Text shown
#####

Ah - two partitions it is....sigh and ANOTHER type of RAM. 
•
Yes paired RAM will help throughput but as with the original G5 real world benefits are sparse. Given the speed fill of the RAM I guess maybe it's worth squeezing the juice out•

Good Q on the drives. Western Digital 250 - we've found the WDs to have a speed and silence advantage over the Seagates lately and it shows here - ZERO drive noise and no hint of a FAN anytime.
I've been using two WDs in my 2.3 DualCore to quiet it down ( successfully) and there is some speed bump tho we are not sure why.
That was the missing piece of the Xbench puzzle for the their baseline 2.0 G5.

Internal burner is MAT****ADVD-R UJ-846 ( Panasonic ugh - damn auto bleeper  ) - yay - I'm a big fan of the company for reliable products and this one is quiet - quieter than say a powerbook or IBook mechanism. The entire chassis seems well damped.
Like the solid sound of Mercedes mechanicals this chassis and internals are quiet and solid.

*So far, count me verrrry impressed.* This does not feel like first gen. If the MacBooks are as solid Apple has a runaway hit on it's hands. That was a brilliant shakedown run doing a G5 version of the chassis but of course that's what gave the game away for me that thes were coming first. 

I agree Macbook sucks, so Intel Powerbooks it is from hence forth 

If I get a Pro taker on my 2.3 I suspect sooner or later one of these is on my desk tho lack of FW 800 sucks for backup and recovery. ( my main machine is also the prime recovery station.

Too bad that card slot is absent here...maybe next round.

#####

Data shown
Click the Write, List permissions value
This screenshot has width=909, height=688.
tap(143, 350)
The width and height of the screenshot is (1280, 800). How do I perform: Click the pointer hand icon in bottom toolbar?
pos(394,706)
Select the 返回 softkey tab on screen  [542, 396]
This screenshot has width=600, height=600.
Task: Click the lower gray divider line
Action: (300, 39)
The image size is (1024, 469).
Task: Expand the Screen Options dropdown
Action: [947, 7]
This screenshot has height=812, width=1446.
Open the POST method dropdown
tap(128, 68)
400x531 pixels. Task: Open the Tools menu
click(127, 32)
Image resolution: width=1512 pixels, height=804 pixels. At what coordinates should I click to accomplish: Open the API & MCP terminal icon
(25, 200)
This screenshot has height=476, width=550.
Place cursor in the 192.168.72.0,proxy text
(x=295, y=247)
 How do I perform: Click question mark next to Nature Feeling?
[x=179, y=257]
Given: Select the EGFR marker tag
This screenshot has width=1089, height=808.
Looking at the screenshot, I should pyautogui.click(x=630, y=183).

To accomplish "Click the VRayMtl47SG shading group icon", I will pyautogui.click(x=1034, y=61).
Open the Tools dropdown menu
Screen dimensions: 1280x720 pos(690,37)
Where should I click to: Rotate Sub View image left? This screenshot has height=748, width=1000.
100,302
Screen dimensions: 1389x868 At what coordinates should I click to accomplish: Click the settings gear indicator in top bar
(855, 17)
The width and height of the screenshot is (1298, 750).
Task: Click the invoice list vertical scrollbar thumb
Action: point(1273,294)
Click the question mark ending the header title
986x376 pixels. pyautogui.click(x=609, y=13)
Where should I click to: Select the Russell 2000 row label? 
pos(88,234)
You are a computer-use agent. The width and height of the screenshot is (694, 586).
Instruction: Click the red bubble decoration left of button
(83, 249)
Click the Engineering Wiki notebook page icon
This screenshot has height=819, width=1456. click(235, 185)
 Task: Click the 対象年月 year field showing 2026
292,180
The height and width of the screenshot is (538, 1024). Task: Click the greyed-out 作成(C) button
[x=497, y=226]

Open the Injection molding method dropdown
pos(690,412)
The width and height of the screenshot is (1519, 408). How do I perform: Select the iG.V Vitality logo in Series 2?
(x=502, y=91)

#####

To be done
• 1. In the forum post, why does the writer say the missing FW 800 port is a drawback? Answer in one to three sentences.
• 2. According to the forum post, what brand and size of hard drive does the machine have?
• 3. Copy the forum post word for word, between "Internal burner is" and "prime recovery station.", inclusive.

Responses to the exercise
• 1. Without FW 800, backup and recovery are harder. That matters to the writer because their main machine also serves as their main recovery station.

• 2. A Western Digital 250.

• 3.
Internal burner is MAT****ADVD-R UJ-846 ( Panasonic ugh - damn auto bleeper  ) - yay - I'm a big fan of the company for reliable products and this one is quiet - quieter than say a powerbook or IBook mechanism. The entire chassis seems well damped.
Like the solid sound of Mercedes mechanicals this chassis and internals are quiet and solid.

*So far, count me verrrry impressed.* This does not feel like first gen. If the MacBooks are as solid Apple has a runaway hit on it's hands. That was a brilliant shakedown run doing a G5 version of the chassis but of course that's what gave the game away for me that thes were coming first. 

I agree Macbook sucks, so Intel Powerbooks it is from hence forth 

If I get a Pro taker on my 2.3 I suspect sooner or later one of these is on my desk tho lack of FW 800 sucks for backup and recovery. ( my main machine is also the prime recovery station.